> **Exercise directions**: Below are entries; copy exactly the lines from the one with "Forum Notes (547, 117)" through the one with "Photo Galleries (854, 172)", both included, and leave out the rest.

> **Data**:

┄┄┄┄┄┄┄┄┄┄┄┄┄┄┄┄┄┄┄┄

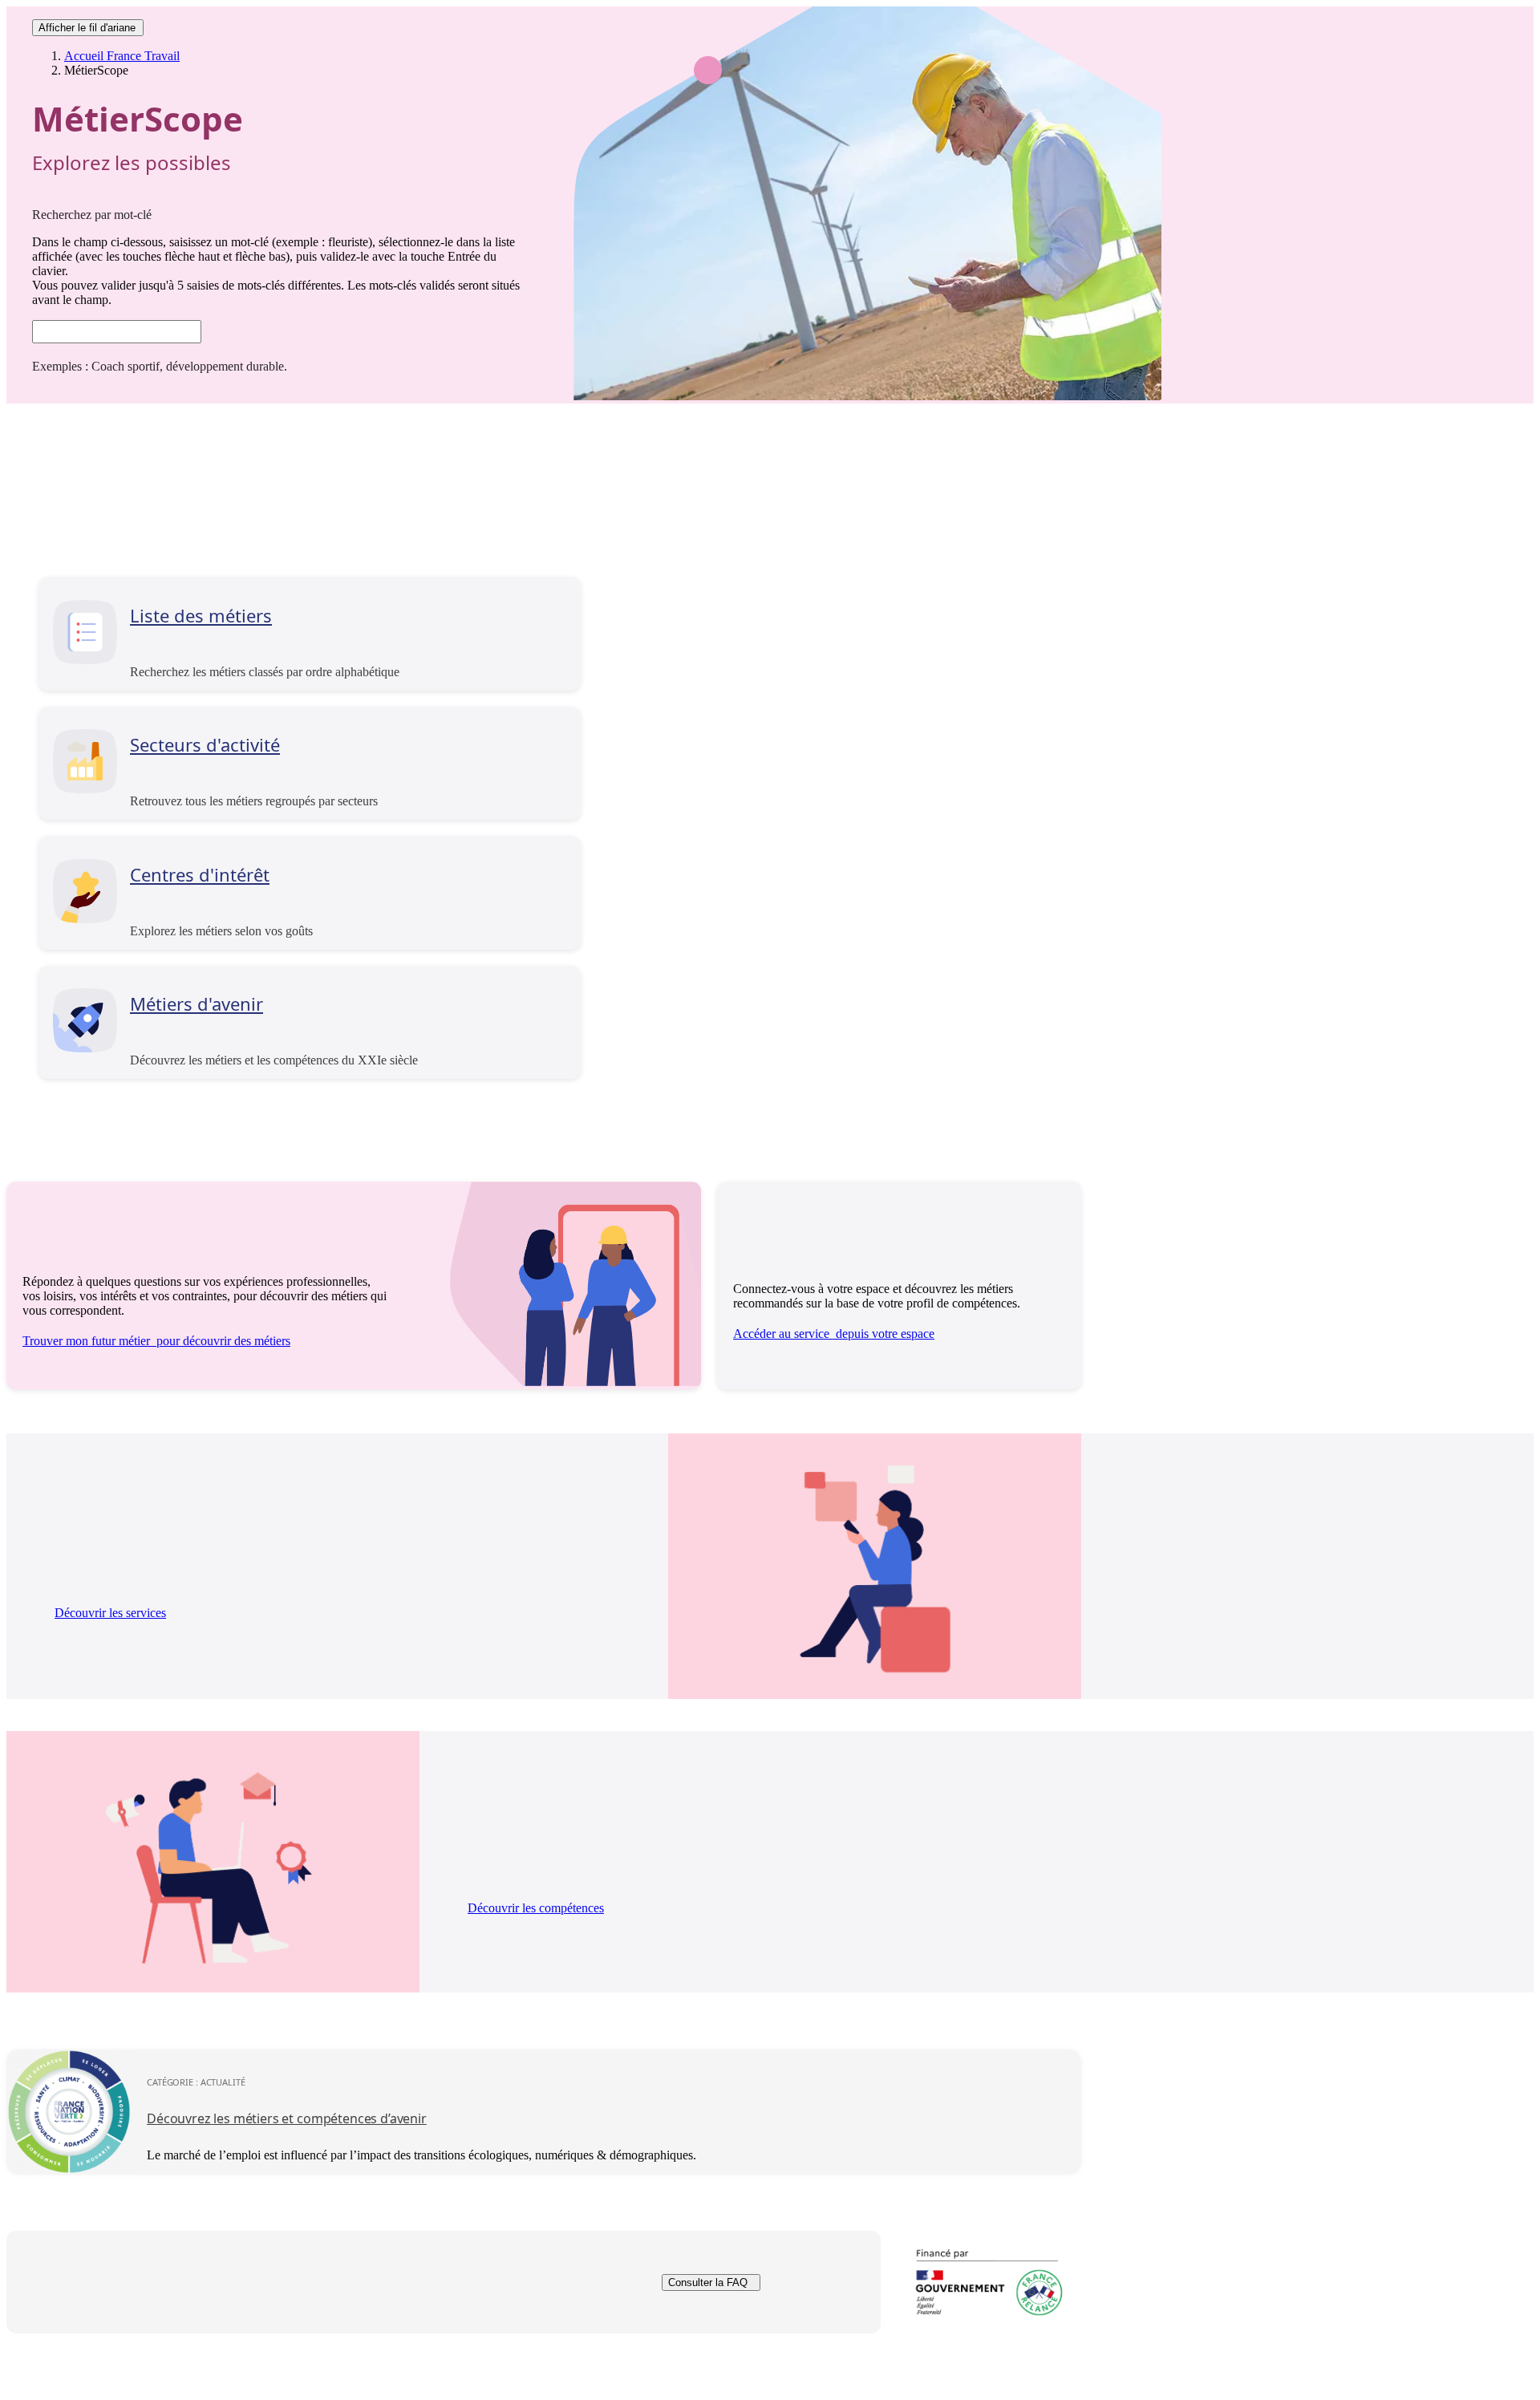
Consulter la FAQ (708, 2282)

┄┄┄┄┄┄┄┄┄┄┄┄┄┄┄┄┄┄┄┄

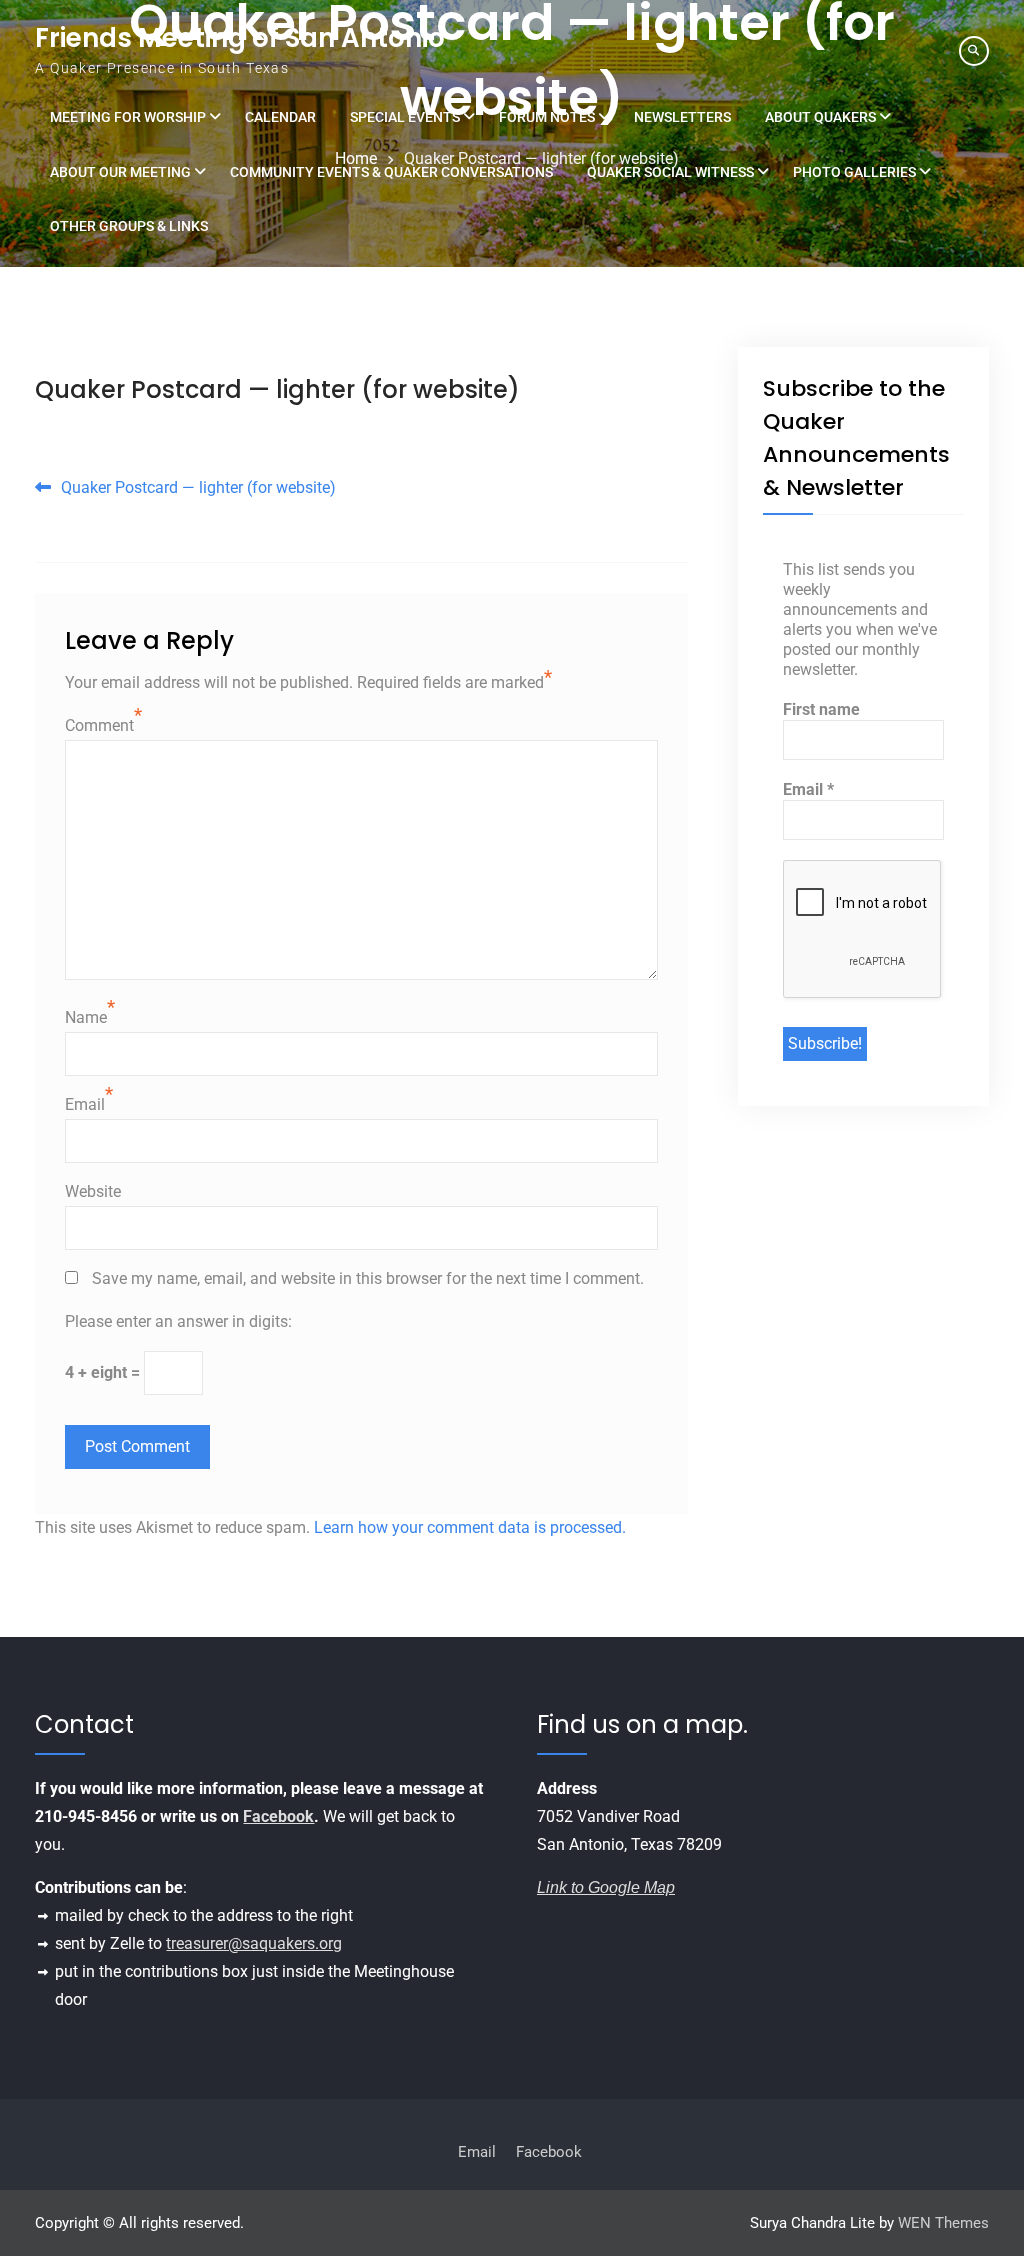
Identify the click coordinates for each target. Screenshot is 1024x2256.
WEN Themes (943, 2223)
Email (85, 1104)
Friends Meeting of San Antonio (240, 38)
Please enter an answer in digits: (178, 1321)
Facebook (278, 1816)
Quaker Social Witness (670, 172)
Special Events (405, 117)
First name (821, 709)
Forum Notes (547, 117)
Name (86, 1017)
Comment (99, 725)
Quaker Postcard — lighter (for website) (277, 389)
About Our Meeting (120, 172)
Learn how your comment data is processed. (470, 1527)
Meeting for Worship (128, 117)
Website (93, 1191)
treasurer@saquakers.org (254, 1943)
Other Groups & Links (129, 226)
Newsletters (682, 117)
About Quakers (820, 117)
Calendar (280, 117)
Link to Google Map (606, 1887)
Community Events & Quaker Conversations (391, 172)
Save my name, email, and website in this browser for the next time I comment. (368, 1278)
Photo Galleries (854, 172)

┄┄┄┄┄┄┄┄┄┄┄┄┄┄┄┄┄┄┄┄

> **Exercise solution**:
Forum Notes (547, 117)
Name (86, 1017)
Comment (99, 725)
Quaker Postcard — lighter (for website) (277, 389)
About Our Meeting (120, 172)
Learn how your comment data is processed. (470, 1527)
Meeting for Worship (128, 117)
Website (93, 1191)
treasurer@saquakers.org (254, 1943)
Other Groups & Links (129, 226)
Newsletters (682, 117)
About Quakers (820, 117)
Calendar (280, 117)
Link to Google Map (606, 1887)
Community Events & Quaker Conversations (391, 172)
Save my name, email, and website in this browser for the next time I comment. (368, 1278)
Photo Galleries (854, 172)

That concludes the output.